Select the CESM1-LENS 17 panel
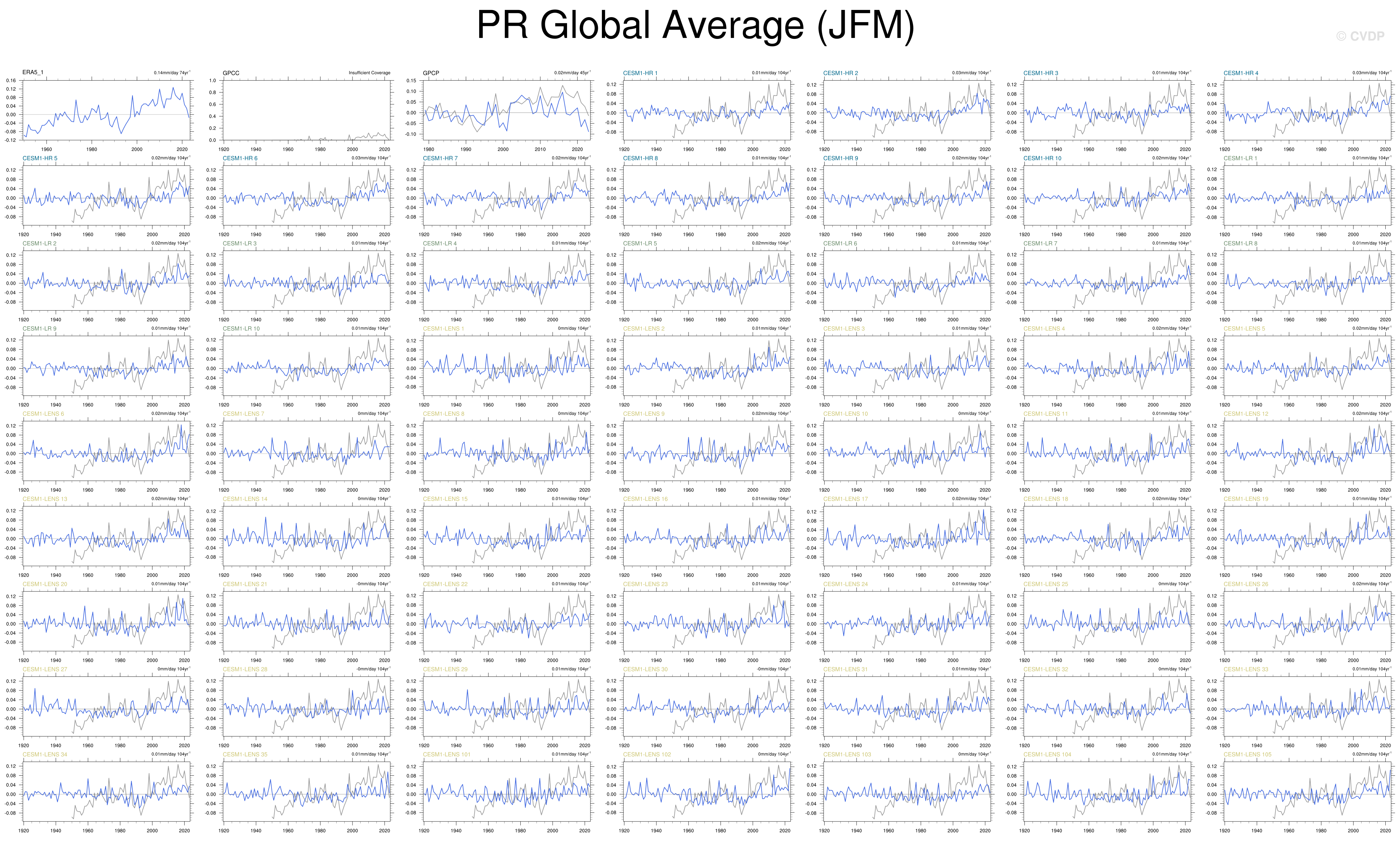Screen dimensions: 1400x842 (x=907, y=536)
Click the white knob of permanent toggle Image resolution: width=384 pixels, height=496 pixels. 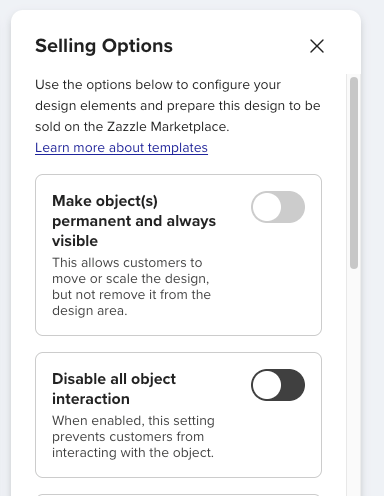(x=267, y=207)
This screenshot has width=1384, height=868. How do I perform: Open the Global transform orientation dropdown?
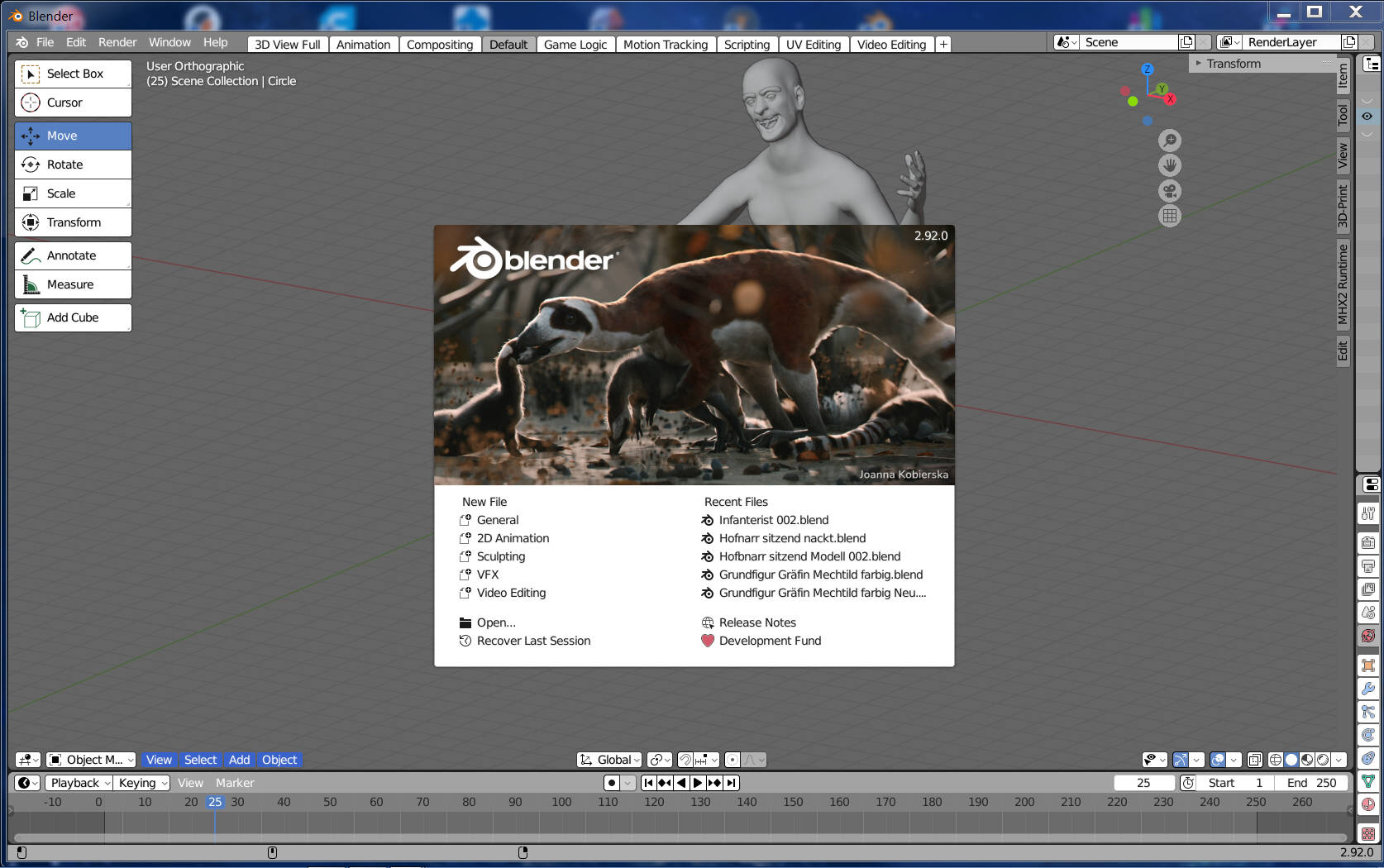(x=610, y=760)
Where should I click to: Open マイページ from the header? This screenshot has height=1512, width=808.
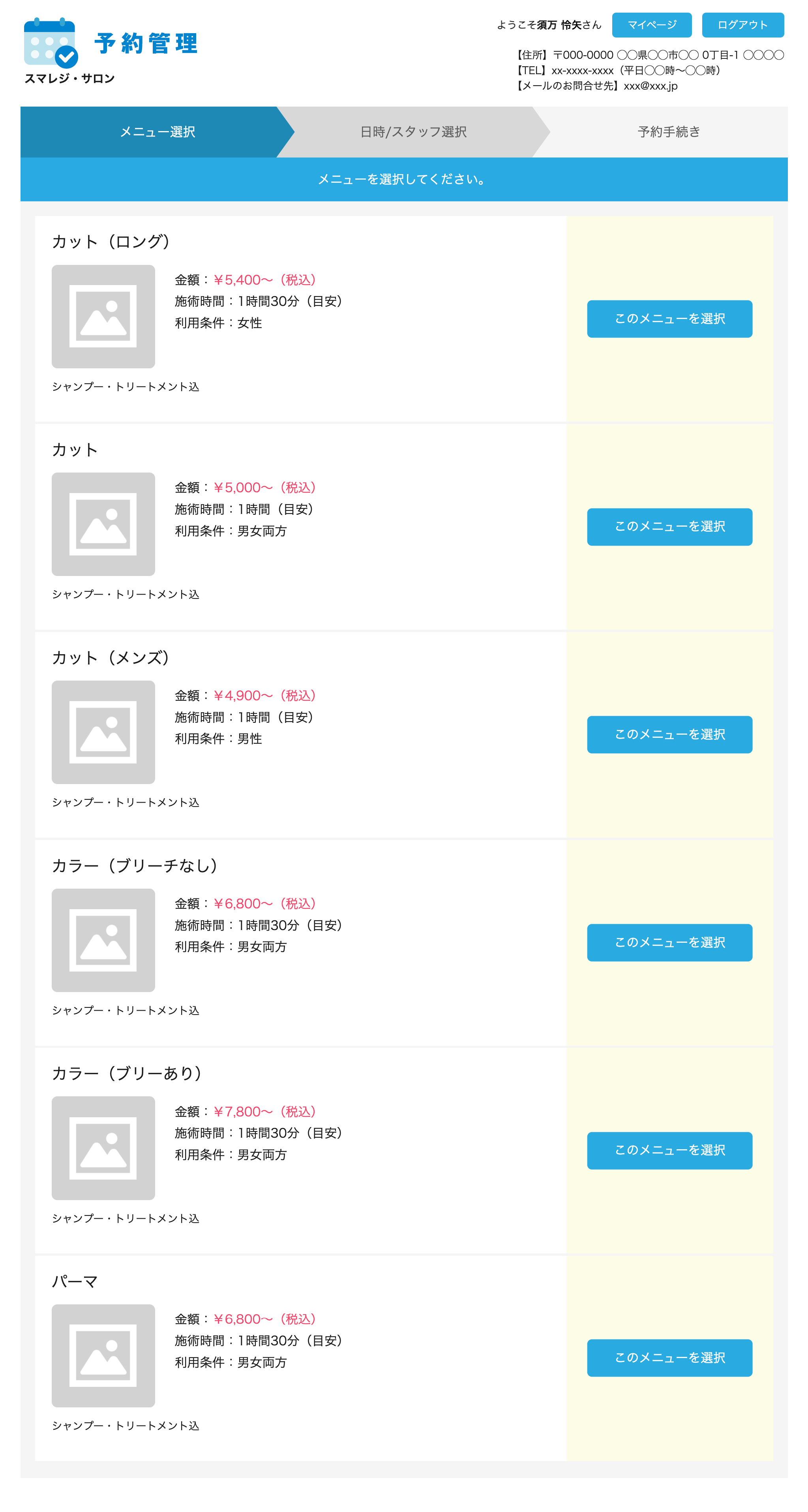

▬▬▬▬▬▬▬▬▬▬

TÂCHE DONNÉE >>
Redimensionnez les lignes comprises entre celle qui contient « This screenshot has width=1384, height=868. » et la fin des enregistrements, bornes incluses. Recopiez-les avec leurs demandes, mais multipliez par 2,5 les coordonnées des réponses uniquement, arrondies à l'entier (les demis vers le haut), et omettez les images.

SOLUTION CI-DESSOUS >>
This screenshot has width=1384, height=868. How do I perform: Open the Global transform orientation dropdown?
(x=1525, y=1900)
Where should I click to: Open マイページ from the header? This screenshot has height=1512, width=808.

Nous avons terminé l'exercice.